PROBLEM TO SOLVE: The word "resolution" occurs in some of the lines below; copy each of those lines.

(Beginning of MATERIAL FOR THE TASK)

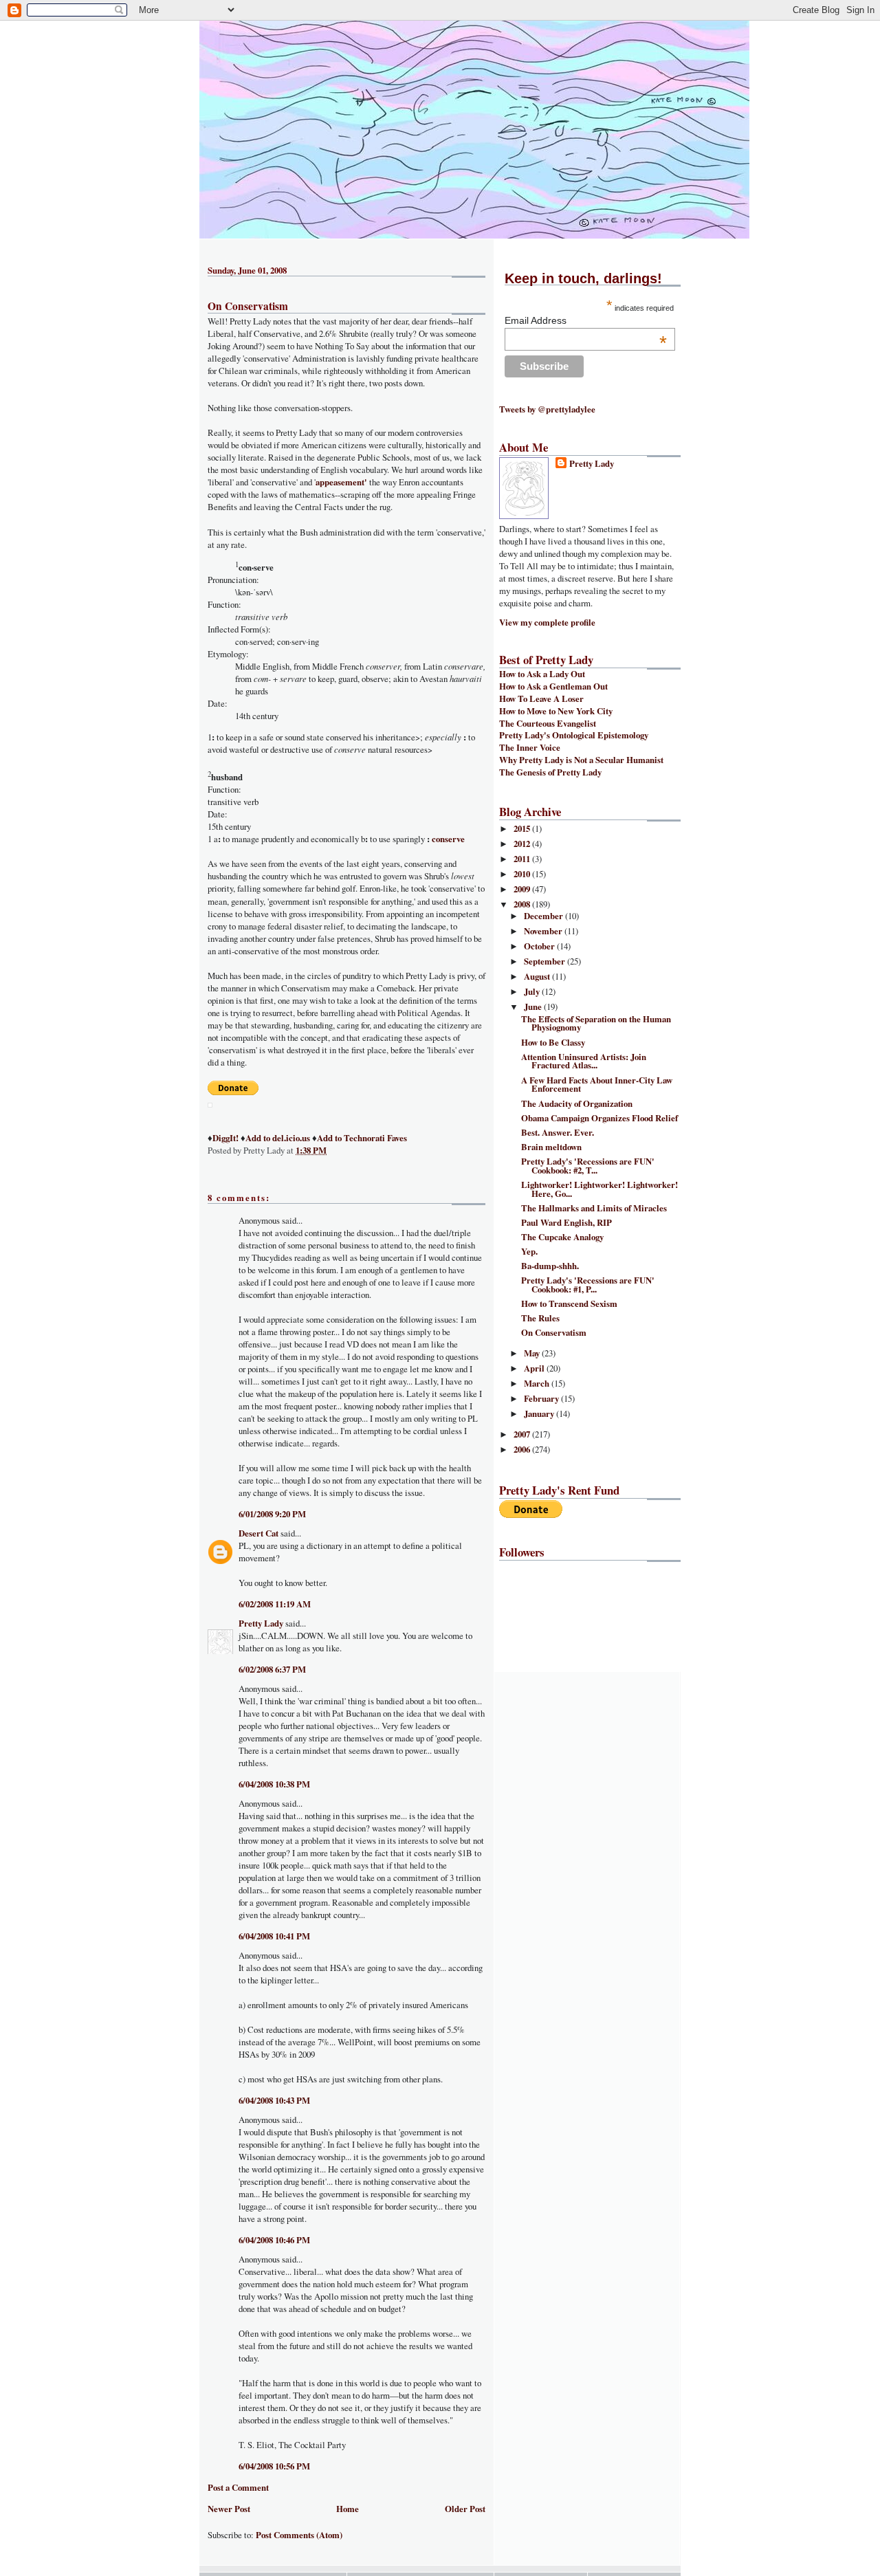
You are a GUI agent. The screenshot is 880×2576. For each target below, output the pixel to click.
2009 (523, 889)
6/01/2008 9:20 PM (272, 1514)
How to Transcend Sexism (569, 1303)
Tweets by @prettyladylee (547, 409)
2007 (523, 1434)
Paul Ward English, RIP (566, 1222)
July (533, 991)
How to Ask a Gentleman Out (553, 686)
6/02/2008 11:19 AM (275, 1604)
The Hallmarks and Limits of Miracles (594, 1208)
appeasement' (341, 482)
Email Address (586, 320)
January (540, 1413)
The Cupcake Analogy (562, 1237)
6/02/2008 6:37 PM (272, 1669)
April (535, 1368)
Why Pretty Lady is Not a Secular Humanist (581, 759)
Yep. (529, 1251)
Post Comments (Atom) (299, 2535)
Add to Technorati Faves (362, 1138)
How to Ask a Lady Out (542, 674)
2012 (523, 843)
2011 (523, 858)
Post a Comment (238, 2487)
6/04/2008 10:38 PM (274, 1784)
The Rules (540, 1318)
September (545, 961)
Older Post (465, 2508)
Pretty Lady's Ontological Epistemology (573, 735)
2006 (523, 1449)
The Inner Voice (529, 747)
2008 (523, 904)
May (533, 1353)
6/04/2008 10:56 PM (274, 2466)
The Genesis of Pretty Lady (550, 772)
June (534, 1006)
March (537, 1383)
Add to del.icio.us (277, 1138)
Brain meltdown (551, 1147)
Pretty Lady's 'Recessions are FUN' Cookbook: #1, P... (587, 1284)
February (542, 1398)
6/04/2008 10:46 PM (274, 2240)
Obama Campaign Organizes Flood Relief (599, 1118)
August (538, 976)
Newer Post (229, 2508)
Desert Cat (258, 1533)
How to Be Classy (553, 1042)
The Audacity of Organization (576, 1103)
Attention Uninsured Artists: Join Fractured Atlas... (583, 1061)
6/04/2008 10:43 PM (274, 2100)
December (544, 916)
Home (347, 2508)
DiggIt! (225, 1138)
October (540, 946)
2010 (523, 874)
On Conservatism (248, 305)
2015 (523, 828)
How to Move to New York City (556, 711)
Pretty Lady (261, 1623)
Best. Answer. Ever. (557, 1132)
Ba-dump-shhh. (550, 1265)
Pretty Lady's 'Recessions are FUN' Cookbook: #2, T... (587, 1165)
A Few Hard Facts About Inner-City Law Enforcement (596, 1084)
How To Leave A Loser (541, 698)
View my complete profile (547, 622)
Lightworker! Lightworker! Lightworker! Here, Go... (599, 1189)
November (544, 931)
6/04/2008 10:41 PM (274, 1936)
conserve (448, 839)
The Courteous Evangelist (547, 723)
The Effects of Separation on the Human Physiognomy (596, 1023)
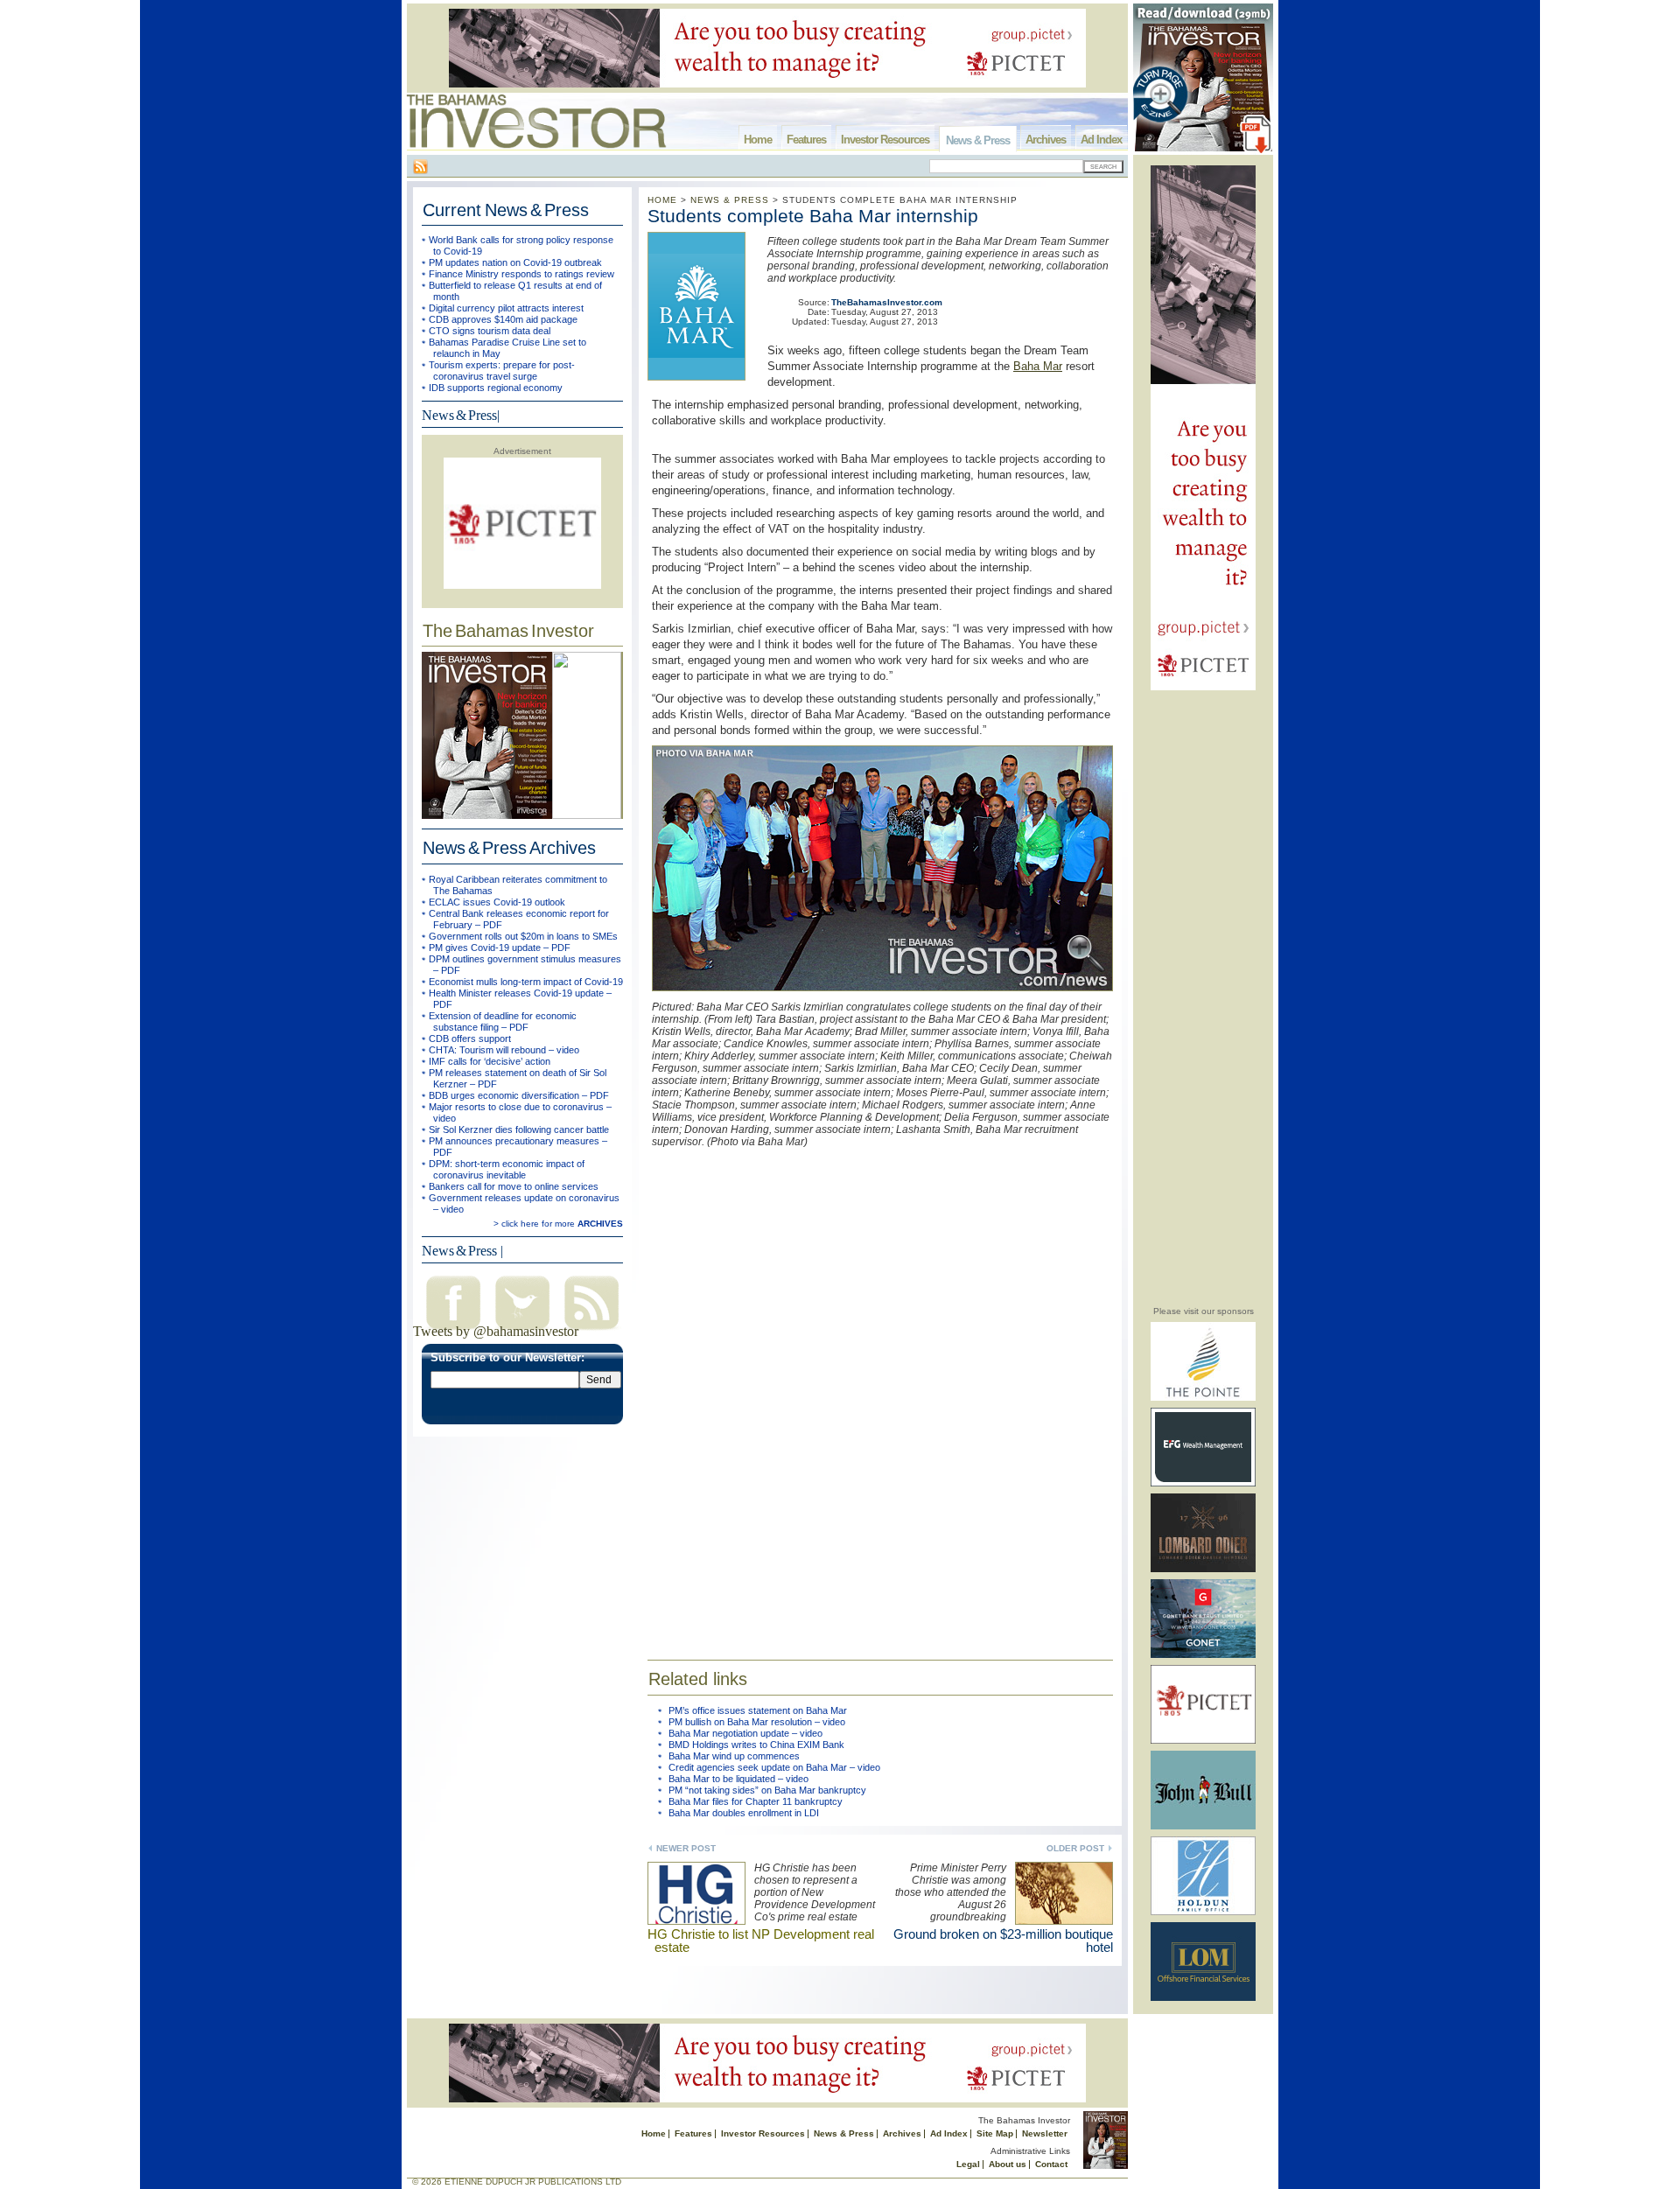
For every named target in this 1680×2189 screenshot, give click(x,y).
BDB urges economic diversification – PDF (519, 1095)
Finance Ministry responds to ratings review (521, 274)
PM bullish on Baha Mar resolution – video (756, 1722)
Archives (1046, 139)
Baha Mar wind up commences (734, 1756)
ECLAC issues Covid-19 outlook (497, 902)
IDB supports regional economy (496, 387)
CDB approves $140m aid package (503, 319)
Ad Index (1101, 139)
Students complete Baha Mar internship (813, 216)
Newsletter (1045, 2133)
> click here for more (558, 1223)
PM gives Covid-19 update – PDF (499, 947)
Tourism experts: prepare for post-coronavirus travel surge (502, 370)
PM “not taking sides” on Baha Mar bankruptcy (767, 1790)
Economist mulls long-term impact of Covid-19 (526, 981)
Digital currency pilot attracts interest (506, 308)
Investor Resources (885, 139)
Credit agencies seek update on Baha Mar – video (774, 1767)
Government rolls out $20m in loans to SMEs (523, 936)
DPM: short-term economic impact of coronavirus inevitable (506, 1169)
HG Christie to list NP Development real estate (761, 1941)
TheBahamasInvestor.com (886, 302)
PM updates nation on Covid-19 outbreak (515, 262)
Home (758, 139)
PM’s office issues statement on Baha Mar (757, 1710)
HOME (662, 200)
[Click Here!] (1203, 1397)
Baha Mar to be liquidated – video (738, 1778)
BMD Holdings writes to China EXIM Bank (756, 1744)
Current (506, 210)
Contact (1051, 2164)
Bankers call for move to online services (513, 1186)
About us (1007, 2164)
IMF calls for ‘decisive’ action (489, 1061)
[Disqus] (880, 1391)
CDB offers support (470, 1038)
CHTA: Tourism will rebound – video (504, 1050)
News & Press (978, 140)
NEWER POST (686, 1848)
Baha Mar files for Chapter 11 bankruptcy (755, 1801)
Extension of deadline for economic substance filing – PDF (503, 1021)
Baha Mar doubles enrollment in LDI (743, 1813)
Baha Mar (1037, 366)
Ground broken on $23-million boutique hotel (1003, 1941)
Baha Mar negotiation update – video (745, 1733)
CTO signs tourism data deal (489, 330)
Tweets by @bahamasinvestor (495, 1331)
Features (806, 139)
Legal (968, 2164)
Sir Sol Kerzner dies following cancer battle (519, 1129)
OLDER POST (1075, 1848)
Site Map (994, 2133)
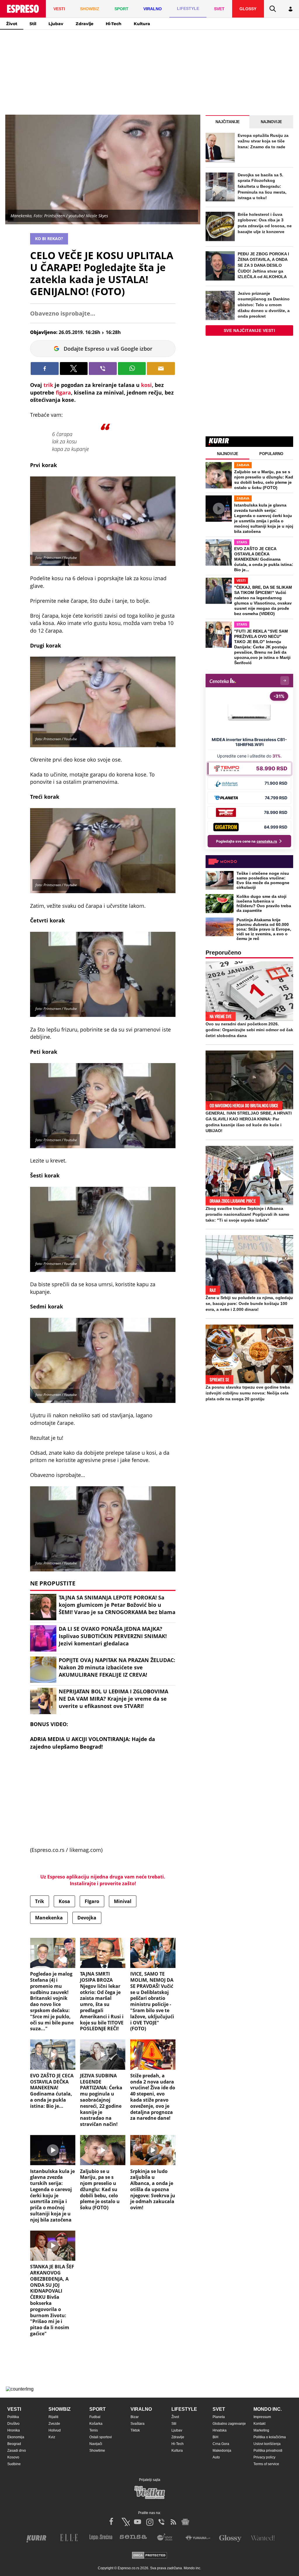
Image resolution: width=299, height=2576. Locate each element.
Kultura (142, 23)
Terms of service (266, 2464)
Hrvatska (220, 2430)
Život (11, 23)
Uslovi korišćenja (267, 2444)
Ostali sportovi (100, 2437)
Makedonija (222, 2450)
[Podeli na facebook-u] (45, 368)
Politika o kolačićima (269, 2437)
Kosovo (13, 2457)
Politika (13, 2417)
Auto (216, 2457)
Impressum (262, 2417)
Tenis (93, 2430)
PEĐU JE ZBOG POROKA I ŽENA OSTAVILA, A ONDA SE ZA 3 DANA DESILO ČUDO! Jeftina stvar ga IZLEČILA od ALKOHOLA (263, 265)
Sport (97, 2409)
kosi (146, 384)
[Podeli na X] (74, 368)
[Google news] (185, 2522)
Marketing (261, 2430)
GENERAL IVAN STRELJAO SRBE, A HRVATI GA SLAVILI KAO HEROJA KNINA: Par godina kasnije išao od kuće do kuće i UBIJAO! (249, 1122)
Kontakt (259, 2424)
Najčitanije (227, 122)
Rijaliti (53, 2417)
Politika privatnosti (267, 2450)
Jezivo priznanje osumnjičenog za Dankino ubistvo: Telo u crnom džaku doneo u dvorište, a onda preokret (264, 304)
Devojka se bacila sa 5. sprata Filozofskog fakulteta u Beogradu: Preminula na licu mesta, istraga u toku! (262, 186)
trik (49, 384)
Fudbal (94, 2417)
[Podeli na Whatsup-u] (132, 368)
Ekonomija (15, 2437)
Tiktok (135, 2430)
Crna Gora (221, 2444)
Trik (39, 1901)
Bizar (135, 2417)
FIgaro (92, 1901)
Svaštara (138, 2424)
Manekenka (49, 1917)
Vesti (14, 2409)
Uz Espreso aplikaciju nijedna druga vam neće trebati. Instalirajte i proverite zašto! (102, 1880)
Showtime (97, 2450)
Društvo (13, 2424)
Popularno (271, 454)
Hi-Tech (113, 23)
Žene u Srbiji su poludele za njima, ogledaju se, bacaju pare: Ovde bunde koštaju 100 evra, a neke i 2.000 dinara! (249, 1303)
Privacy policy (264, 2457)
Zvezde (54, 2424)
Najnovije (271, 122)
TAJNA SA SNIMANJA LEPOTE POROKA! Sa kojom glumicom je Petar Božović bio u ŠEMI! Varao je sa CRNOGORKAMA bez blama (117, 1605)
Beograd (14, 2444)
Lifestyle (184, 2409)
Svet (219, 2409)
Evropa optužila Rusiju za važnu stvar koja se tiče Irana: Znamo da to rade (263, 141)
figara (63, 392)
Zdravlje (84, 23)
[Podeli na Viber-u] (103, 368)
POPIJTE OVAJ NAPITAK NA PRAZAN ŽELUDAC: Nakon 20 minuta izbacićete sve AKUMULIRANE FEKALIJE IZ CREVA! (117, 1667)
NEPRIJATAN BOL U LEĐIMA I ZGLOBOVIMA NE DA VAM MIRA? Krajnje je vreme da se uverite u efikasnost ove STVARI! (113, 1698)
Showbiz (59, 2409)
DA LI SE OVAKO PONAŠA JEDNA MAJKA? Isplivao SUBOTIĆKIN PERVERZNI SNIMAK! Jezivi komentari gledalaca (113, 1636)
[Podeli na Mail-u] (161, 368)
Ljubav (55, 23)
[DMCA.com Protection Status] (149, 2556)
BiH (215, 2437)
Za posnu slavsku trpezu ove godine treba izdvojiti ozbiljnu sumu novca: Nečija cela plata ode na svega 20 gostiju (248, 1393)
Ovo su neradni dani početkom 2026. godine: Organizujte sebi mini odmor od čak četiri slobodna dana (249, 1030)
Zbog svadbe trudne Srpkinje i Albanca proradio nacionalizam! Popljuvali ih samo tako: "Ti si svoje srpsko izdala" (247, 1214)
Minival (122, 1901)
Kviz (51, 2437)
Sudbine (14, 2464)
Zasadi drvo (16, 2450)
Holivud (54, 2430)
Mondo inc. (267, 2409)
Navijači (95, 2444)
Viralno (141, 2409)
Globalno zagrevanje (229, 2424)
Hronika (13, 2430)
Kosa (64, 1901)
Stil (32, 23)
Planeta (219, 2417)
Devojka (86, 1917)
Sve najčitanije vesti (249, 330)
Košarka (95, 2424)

(End of MATERIAL FOR THE TASK)

ANSWER SPACE:
PM bullish on Baha Mar resolution – video (756, 1722)
Image resolution: width=299, height=2576. Locate each element.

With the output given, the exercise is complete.